Biologisch gehouden dieren - Land- en tuinbouw |
Aandeel biologisch gehouden dieren groeit maar blijft klein
|
7-11-2018
|
Het aandeel biologisch gehouden dieren is klein, maar vertoont al jaren een lichte groei. Van de totale veestapel in Nederland was in 2017 bijna 3% biologisch. De geitenhouderij heeft met een aandeel van ruim 8% het grootste aandeel biologische dieren, gevolgd door de leghennenhouderij met 7%. In de rest van de intensieve veehouderij is dit minder dan 1% van de dieren. In de melkveehouderij is inmiddels meer dan 2% van het aantal koeien biologisch. In de leghennenhouderij is het aandeel biologische bedrijven bijna 25%. Deze biologische bedrijven houden gemiddeld minder leghennen dan de reguliere leghennenbedrijven.
|
Onderstaande figuur laat de verhouding zien per diersoort in biologisch en gangbaar naar provincie. De meest opvallende zaken zijn: - Groningen heeft een groot aandeel biologisch gehouden geiten (49%).

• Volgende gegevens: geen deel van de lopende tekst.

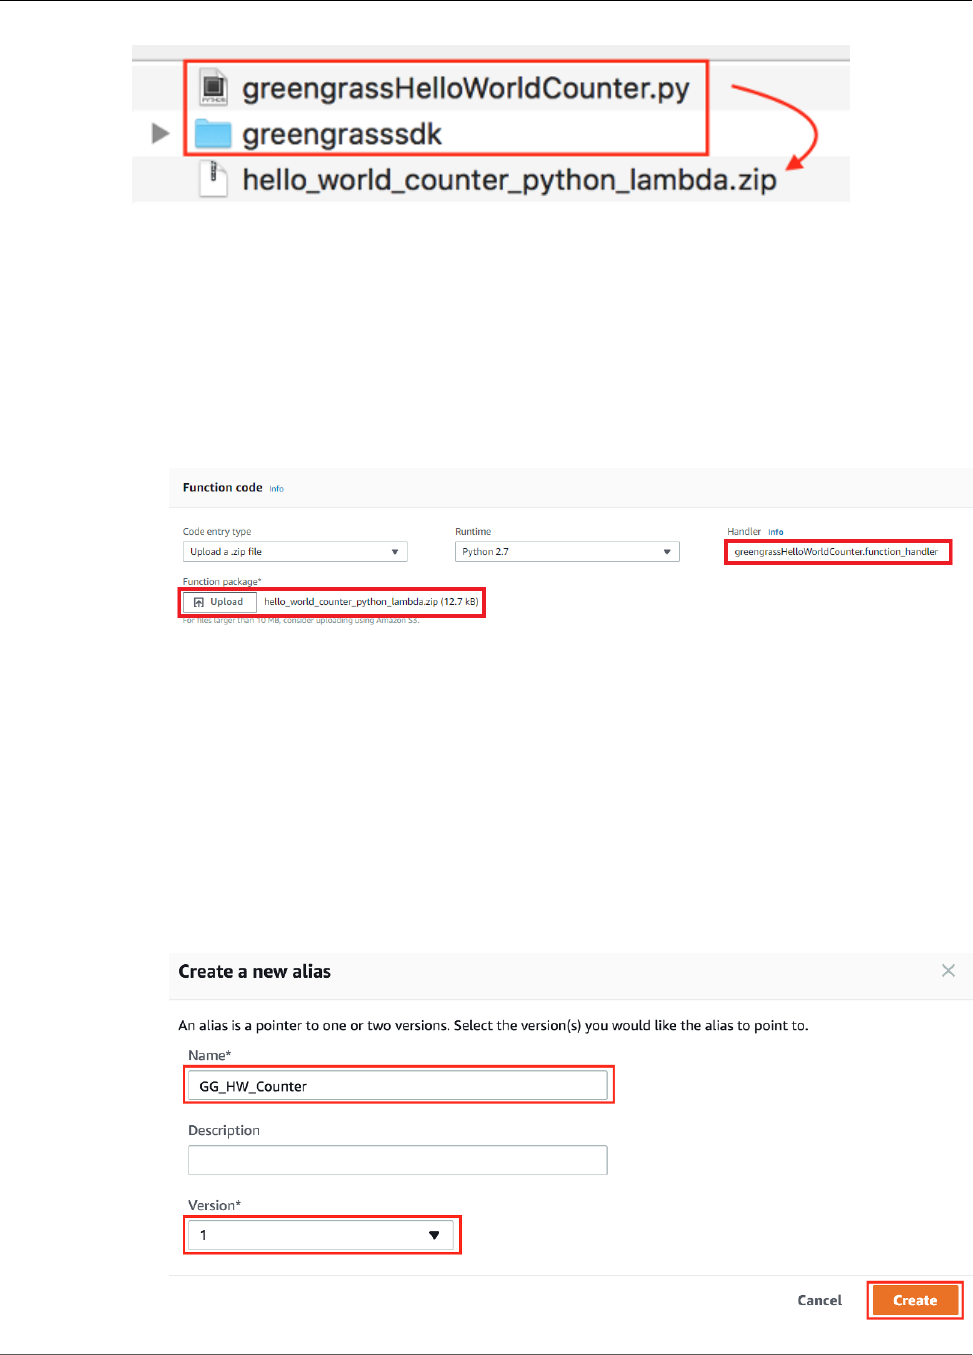The image size is (973, 1355).
Task: Open the Info link beside Handler
Action: click(776, 532)
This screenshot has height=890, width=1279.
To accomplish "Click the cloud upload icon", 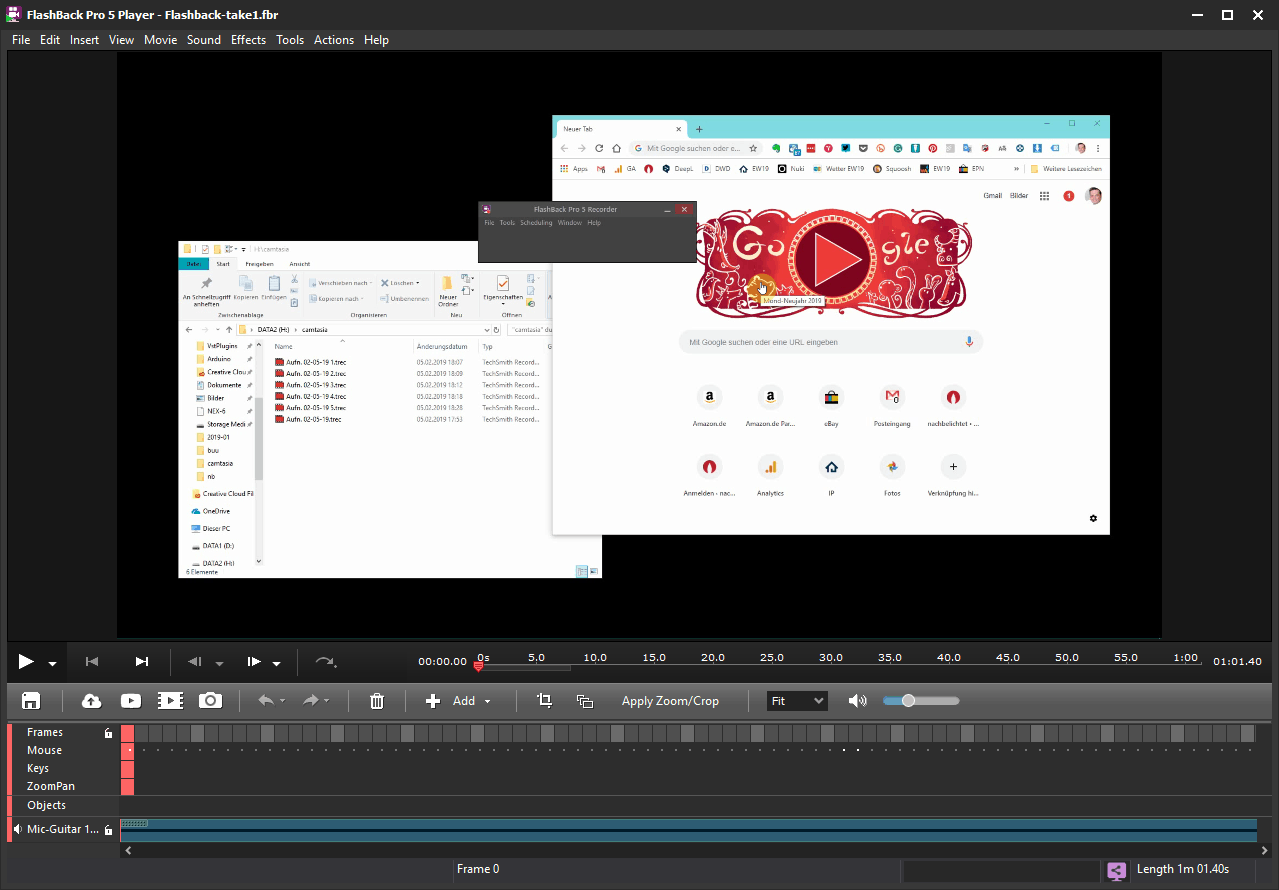I will click(91, 701).
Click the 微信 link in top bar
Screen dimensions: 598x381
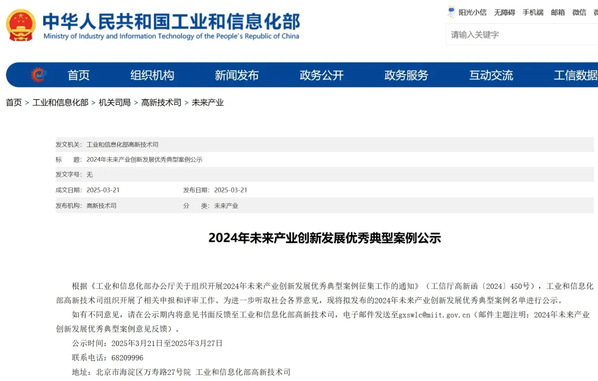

- Utrecht heeft een groot aandeel biologisch gehouden kippen (17%).
- Noord-Holland en Flevoland hebben het grootste aandeel biologisch gehouden rundvee (5%).
- Flevoland heeft het grootste aandeel biologisch gehouden schapen (5%).
- Noord-Holland heeft het grootste aandeel biologisch gehouden varkens (10%).